## [Exercise]
Keep only the lines that hold the string "will", filtering out the rest of the entries below.

## [Extracted data]
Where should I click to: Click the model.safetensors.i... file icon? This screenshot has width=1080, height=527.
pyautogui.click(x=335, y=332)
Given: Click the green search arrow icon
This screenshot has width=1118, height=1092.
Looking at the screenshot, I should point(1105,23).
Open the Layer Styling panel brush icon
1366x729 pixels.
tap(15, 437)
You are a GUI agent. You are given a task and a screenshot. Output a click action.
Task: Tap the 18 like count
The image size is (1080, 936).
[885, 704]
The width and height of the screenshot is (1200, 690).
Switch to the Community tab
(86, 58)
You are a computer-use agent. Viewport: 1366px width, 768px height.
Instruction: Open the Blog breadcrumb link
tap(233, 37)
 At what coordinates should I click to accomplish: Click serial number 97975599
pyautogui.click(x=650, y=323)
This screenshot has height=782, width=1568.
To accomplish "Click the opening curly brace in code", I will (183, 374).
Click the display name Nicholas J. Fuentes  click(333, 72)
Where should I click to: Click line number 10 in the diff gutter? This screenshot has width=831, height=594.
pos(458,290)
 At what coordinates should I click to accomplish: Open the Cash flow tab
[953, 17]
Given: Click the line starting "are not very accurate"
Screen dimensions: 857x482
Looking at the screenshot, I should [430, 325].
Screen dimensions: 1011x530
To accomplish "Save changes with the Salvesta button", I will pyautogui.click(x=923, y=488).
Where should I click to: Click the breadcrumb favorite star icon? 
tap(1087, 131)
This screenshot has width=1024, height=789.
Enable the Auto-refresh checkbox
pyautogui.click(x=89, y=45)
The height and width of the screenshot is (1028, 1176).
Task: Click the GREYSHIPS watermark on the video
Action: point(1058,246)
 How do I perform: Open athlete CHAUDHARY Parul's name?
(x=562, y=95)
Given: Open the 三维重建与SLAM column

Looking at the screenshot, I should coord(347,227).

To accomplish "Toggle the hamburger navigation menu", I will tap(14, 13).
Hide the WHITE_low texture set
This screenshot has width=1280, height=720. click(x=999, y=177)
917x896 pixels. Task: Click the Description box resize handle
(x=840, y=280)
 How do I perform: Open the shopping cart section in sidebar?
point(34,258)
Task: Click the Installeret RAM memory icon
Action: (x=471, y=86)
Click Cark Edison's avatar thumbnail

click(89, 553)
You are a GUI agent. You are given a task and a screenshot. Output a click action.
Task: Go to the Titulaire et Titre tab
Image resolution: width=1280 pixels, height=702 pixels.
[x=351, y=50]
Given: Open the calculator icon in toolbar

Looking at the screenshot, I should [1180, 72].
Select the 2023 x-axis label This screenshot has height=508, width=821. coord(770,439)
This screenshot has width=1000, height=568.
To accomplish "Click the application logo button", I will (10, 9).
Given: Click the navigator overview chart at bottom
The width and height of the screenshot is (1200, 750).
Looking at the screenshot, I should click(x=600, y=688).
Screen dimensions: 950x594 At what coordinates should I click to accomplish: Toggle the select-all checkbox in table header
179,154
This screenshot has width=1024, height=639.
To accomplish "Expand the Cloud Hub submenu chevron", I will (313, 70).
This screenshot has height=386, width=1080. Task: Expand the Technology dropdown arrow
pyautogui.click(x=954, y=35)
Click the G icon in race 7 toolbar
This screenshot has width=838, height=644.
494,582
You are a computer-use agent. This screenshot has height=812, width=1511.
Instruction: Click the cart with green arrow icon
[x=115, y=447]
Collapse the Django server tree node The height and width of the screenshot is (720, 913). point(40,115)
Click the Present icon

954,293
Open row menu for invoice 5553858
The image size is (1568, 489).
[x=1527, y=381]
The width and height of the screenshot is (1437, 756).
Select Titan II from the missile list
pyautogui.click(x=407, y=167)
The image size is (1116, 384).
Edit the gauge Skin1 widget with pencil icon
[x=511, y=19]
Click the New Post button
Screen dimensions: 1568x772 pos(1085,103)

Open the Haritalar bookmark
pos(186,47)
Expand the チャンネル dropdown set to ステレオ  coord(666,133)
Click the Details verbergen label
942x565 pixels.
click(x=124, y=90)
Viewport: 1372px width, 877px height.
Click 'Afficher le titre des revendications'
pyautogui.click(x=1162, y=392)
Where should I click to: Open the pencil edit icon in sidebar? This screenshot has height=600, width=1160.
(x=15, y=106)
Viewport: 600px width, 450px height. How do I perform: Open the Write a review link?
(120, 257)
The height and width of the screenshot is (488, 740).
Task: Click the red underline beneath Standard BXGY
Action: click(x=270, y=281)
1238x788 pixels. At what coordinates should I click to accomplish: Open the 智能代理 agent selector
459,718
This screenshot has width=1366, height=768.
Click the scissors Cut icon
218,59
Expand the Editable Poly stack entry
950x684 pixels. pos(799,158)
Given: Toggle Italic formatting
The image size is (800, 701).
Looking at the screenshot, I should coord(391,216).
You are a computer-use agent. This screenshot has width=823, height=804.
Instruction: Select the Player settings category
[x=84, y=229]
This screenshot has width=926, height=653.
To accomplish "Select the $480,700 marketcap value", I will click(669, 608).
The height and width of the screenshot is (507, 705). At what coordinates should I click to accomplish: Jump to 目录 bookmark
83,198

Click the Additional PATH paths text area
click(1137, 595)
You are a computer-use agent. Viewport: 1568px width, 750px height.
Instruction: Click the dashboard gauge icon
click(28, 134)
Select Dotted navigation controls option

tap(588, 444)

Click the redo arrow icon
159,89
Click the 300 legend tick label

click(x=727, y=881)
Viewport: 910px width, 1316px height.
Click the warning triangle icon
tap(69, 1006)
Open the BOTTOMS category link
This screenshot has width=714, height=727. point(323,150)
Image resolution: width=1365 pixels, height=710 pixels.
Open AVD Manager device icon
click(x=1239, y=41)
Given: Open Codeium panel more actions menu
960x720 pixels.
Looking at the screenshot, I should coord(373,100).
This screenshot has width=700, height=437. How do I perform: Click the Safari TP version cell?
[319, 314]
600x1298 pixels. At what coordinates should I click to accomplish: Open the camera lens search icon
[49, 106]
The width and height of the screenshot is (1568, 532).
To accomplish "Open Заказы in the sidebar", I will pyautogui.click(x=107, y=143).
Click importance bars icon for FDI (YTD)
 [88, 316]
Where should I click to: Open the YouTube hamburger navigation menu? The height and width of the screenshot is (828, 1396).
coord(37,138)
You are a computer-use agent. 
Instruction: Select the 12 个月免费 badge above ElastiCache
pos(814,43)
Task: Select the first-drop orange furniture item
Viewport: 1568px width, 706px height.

## [Your solution]
To accomplish "Click the opening curly brace in code", I will (183, 374).
To accomplish "Save changes with the Salvesta button", I will pyautogui.click(x=923, y=488).
To accomplish "Toggle the hamburger navigation menu", I will tap(14, 13).
To accomplish "Click the application logo button", I will (10, 9).
To accomplish "Expand the Cloud Hub submenu chevron", I will (313, 70).
To accomplish "Select the $480,700 marketcap value", I will click(669, 608).
To accomplish "Open Заказы in the sidebar", I will pyautogui.click(x=107, y=143).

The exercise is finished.